I don't know if there is any "history" stored on the Mac that you can parse thru that would give you this info directly. Maybe in one of the logs listed in Console, though I'm not sure.
What are you using on the backend to manage the access points? Would it perhaps be easier to look at getting a report out of logs from the access points themselves instead of from your Macs?
Posted on 06-17-2015 02:40 PM
Well that's what I thought to so I first went to networking. But Infosec is suspecting someone setup a rogue AP at one of our conferences that would match our corporate one. Our networking team wasn't onsite at the hotel so they don't have any logs.
I was curious if we could pull from the preferred wifi list who had that rouge AP and maybe compare mac address?
Just thinking out loud,
Thanks,
Posted on 06-17-2015 02:41 PM
I was thinking something like this? But didn't know how to run it.

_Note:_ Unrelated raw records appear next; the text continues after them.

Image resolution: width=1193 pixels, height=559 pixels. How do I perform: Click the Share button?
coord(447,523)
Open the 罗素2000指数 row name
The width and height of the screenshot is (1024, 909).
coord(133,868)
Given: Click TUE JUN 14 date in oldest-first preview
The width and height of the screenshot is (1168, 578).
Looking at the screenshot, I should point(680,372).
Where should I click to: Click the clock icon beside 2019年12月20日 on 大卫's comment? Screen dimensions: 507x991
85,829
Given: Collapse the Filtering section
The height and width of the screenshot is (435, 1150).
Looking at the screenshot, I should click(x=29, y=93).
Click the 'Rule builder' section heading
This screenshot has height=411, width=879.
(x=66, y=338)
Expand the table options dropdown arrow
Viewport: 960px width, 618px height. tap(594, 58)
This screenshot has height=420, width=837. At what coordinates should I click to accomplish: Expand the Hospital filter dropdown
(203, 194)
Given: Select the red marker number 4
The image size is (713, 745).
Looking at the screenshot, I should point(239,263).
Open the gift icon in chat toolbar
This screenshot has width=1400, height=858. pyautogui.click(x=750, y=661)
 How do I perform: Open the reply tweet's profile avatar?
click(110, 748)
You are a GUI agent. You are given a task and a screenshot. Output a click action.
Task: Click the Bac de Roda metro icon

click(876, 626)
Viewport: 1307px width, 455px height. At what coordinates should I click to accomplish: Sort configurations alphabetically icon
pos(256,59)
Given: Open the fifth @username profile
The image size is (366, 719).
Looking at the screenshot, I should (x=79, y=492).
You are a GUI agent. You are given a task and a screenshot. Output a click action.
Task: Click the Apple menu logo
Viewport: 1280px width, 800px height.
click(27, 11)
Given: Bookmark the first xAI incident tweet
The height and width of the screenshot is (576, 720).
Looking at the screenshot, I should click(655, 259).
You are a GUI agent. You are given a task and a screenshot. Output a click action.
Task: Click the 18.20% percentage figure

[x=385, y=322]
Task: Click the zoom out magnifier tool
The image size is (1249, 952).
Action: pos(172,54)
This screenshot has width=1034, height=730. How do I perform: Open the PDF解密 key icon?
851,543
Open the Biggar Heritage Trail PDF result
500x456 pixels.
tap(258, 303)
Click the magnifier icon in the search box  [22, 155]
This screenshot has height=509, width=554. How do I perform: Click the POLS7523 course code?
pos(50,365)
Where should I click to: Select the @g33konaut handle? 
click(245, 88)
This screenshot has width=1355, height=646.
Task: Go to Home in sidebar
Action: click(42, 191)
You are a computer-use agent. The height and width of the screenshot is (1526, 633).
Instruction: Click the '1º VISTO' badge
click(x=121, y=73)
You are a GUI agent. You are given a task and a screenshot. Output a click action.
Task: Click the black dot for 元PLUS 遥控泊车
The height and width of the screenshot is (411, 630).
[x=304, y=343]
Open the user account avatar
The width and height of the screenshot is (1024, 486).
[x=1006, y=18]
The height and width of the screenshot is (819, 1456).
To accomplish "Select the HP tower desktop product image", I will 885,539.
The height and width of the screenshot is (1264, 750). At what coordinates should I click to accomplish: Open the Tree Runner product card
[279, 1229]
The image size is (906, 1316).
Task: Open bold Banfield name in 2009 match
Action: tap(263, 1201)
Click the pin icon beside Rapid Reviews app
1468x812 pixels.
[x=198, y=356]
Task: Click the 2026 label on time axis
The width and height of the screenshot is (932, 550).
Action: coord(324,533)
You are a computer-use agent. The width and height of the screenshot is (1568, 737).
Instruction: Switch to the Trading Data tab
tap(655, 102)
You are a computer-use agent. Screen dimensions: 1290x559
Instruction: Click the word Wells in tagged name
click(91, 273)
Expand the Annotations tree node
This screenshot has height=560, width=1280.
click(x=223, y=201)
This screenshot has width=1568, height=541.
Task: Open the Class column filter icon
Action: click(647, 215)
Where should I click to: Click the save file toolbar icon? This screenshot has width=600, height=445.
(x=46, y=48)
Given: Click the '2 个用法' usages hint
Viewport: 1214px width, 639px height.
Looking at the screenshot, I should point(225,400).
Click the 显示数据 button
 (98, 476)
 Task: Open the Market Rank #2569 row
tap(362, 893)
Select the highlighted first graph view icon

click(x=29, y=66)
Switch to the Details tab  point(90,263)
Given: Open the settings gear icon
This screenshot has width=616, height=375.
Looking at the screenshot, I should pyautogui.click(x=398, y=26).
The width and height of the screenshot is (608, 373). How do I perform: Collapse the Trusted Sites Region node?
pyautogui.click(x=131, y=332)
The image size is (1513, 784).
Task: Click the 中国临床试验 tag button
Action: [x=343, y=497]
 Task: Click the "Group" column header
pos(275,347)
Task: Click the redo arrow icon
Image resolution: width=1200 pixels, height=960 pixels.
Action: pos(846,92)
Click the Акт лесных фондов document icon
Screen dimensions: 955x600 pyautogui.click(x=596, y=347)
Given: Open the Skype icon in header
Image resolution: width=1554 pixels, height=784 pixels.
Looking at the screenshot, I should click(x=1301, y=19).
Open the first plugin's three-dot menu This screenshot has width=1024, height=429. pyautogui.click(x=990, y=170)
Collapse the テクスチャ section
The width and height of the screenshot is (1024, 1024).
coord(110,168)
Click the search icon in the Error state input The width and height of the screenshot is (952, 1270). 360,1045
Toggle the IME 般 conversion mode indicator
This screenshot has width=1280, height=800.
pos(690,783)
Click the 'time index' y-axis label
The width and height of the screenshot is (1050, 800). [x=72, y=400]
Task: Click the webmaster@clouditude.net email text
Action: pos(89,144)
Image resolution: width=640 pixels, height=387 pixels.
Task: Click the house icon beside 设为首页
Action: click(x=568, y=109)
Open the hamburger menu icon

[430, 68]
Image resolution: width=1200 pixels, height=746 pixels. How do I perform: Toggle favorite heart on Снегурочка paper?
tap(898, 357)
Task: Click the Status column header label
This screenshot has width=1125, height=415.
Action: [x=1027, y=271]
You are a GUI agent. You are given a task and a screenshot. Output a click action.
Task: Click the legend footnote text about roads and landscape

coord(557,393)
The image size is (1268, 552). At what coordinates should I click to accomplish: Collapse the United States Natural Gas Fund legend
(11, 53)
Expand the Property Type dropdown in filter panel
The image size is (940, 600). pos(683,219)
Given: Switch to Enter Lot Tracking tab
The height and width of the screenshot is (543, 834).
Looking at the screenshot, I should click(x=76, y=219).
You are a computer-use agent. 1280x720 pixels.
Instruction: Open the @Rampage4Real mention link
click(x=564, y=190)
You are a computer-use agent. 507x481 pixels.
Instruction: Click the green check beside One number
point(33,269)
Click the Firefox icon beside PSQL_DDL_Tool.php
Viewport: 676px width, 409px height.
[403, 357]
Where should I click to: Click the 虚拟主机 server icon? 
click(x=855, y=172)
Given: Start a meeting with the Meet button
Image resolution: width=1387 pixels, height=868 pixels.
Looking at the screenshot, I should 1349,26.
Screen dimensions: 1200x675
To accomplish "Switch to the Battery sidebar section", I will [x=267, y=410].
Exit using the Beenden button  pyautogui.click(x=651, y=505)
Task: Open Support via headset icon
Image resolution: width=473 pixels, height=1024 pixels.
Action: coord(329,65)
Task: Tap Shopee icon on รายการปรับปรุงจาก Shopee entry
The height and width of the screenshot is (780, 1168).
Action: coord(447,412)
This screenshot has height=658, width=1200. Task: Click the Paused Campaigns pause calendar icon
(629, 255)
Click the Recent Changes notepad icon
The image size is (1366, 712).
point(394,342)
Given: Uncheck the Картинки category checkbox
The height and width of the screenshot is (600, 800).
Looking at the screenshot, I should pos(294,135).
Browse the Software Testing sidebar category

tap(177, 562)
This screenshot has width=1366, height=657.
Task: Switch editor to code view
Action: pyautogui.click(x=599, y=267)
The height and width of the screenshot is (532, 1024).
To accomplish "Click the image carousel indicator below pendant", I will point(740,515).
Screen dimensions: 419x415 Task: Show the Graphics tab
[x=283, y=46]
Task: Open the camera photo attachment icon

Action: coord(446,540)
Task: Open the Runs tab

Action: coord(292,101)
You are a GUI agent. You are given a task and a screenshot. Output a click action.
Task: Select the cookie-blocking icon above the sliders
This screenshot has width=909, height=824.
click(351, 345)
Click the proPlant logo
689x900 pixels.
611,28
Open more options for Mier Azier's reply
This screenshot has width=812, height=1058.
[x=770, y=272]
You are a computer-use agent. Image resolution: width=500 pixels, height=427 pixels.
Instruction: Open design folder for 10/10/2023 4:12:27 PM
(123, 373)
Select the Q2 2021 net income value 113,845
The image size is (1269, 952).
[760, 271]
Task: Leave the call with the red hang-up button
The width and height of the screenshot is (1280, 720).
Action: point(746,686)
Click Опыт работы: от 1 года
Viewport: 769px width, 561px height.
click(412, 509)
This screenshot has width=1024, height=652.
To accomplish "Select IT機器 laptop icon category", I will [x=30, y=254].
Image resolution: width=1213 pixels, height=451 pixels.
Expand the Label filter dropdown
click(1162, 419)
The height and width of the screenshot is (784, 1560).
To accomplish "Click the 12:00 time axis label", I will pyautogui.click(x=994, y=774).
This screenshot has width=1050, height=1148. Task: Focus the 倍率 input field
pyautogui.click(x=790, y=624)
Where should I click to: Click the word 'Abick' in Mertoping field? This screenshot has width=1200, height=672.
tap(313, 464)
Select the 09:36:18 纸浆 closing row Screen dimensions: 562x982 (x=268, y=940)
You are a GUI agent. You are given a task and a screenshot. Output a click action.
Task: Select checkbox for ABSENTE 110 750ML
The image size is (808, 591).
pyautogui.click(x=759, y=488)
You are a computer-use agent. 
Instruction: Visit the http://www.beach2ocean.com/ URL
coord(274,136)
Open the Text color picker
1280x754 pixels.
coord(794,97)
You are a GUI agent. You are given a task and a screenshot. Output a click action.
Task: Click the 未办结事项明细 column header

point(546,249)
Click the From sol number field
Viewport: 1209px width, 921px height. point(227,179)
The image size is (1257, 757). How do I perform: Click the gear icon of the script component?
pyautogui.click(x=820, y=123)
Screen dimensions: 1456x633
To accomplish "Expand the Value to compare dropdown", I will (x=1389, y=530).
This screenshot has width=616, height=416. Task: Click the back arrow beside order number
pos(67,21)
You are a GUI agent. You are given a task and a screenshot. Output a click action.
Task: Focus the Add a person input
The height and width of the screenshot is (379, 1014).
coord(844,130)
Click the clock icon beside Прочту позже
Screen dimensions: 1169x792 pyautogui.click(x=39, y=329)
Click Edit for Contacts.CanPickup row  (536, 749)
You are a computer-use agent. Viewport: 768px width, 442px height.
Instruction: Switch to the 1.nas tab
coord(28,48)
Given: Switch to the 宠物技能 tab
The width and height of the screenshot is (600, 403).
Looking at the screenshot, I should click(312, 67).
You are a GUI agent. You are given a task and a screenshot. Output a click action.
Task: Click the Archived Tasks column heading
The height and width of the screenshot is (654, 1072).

"networksetup -listpreferredwirelessnetworks | grep -q "AP"
Posted on 06-17-2015 02:57 PM
You could use that command to pull the list of preferred networks that have been added, but I'm pretty certain that's not going to help you much. There is no IP address or other related information associated with those items. it's just a list of network names.
That being said, I would imagine that the information like IP address and connection type for each of those listed preferred network names is stored somewhere within the OS. I just don't know what command would reveal that information or what file they are contained in.
Posted on 06-17-2015 09:31 PM
OK, did a quick search since this was on my brain. I found this. Check it out as it may help you get what you're looking for:
defaults read /Library/Preferences/SystemConfiguration/com.apple.airport.preferences RememberedNetworks
While this won't show the MAC address of the access point that generated the saved entries, it does show you several other details, like the SSID info, not just the human readable SSID name, and the security type.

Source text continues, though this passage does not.